Через две минуту я держал у губ старлея пробирку с зелёной жидкостью, и перед тем, как влить жидкость в рот, предупредил окружающих:
— Все мигом попрятались и чтобы ни одного лишнего движения. Побочные эффекты у эликсира таковы, что принявший его не узнаёт окружающих, а любой шум или движение вызывает ярость. Не успели доработать учёные, эта война помешала.
— Да что мы, с раненым не справимся? — удивился Шпиталин.
— Он уже не будет раненым. Эликсир заживляет все раны, даже если снарядом оторвёт ноги и разорвёт живот, вот эта пробирка за секунды вылечит, наделит бывшего раненого огромной силой и злостью. Во время эксперимента подопытный уничтожил несколько танков, броневиков и до роты живой силы голыми руками! — с чувством сообщил им, не став говорить, что подопытным (киношный Халк не в счёт) был я сам, просто добавил. — Лично был тому свидетелем.
В глазах у Шпиталина и Мареичева появилось недоверие, а вот все прочие партизаны немедленно отошли назад.
— За деревьями прячьтесь. В землянках он может вас раздавить или завалить.
И в этот момент губы старлея дрогнули и до меня донеслись его чуть слышимые слова:
— Я не стану никого давить. И они правы — не стоит тратить на меня ценное лекарство. Отдайте его тем, кто сможет встать в строй и бить врага.
— Будет мне ещё кто указывать, как поступать, — пробурчал я. — Ну-ка, скажи... те — ам!
И тут же влил несколько капель зелья Халка в рот умирающему. После этого вскочил с колен и во весь дух рванул к деревьям, окружающих лагерь. Командир партизан и его заместитель разинули рты вслед мне, а потом что-то щёлкнуло у них в голове и они, чуть ли не быстрее меня задали стрекача, прочь от лежащего старлея.
Когда я перемахнул через окоп, опоясывающий лагерь по периметру, за спиной раздался безумный рёв дикого зверя, впавшего в ярость. Это только сильнее заставило передвигать ноги, стремясь оказаться подальше от этого места. Пожалел, что не стал одевать нанокостюм, который повысил бы мои шансы на спасение на порядок.
Скрылся за деревом, плюхнулся животом на землю и посмотрел в сторону бесновавшегося особиста. Тот изрядно увеличился в размерах и позеленел. Но совсем не как я сам недавно. Рост старшего лейтенанта стал чуть выше двух метров, сильно раздались в стороны плечи, огрубели черты лица, цвет кожи был бледно-бледно-зелёным. Остатки формы и бинтов некрасиво болтались на теле.
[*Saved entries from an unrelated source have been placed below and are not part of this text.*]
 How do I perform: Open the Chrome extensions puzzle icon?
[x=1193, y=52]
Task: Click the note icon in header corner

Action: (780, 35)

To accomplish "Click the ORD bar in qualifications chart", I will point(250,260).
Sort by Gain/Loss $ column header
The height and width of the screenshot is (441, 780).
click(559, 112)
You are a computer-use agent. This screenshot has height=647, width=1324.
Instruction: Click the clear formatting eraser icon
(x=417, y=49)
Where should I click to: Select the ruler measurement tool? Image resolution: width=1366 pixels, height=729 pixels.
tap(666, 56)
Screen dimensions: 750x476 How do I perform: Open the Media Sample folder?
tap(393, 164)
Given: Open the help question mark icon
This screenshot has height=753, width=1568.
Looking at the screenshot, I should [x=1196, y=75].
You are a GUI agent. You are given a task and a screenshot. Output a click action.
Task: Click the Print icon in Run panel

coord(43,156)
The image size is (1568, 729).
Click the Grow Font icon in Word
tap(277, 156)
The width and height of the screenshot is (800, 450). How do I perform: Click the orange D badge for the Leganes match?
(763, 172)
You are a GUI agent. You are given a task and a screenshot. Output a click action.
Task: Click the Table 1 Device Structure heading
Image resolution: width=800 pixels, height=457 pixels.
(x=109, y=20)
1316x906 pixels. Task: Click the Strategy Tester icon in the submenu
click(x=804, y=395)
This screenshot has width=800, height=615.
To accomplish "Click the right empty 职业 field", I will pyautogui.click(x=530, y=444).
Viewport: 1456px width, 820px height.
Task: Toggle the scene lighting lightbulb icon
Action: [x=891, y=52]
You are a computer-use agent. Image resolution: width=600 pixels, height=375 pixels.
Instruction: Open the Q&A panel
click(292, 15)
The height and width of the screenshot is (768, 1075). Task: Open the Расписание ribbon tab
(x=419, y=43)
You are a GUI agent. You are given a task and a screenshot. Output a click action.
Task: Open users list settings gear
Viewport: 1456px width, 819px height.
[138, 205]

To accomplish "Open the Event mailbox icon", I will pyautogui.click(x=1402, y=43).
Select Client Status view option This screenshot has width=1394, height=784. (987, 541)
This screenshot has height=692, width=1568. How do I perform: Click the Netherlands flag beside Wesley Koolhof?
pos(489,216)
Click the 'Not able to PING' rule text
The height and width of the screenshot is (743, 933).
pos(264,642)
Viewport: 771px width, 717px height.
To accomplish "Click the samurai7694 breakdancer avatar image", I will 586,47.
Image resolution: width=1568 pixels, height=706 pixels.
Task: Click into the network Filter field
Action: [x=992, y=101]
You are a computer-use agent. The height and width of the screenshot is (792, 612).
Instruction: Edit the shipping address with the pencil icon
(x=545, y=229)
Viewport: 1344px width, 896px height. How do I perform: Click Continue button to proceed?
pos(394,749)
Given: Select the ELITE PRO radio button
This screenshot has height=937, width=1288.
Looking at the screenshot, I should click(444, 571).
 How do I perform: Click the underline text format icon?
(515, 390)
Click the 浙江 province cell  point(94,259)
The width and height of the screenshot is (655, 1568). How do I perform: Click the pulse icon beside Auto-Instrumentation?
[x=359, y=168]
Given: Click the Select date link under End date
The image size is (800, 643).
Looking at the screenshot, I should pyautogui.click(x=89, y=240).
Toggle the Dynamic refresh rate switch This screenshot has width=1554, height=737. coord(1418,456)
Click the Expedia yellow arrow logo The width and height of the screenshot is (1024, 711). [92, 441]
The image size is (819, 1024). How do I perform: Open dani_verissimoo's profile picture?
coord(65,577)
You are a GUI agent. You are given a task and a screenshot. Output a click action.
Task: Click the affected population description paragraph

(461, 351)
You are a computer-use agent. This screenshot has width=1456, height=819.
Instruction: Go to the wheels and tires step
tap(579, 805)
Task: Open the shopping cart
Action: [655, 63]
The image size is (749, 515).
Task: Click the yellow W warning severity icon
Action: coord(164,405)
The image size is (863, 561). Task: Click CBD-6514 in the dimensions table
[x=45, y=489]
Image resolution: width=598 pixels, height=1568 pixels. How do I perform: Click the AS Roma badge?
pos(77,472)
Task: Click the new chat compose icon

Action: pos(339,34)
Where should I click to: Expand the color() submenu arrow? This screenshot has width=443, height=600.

Вот недохалк перестал орать и раскидывать землю руками, вскочил с колен и бросился к одной из землянок, на входе в которую на миг мелькнула фигура кого-то из партизан.
"Трындец, — подумал я, — порвёт мужика".
Не порвал.
Не сумев ворваться в тесный и низкий проём с разгона, старлей начал выворачивать брёвна и срывать пласты земли в крыши. За десяток секунд разнёс половину землянки, вот-вот ворвётся внутрь, и тут прозвучал выстрел с одной из вышек на дереве.
Видимо, стрелок попал куда нужно, потому как старлей бросил в покое землянку и, зарычав ещё громче, буквально плюясь пеной, метнулся к дереву. Прозвучали ещё два выстрела, но мимо, а если и попали в чудовище, то вреда не причинили.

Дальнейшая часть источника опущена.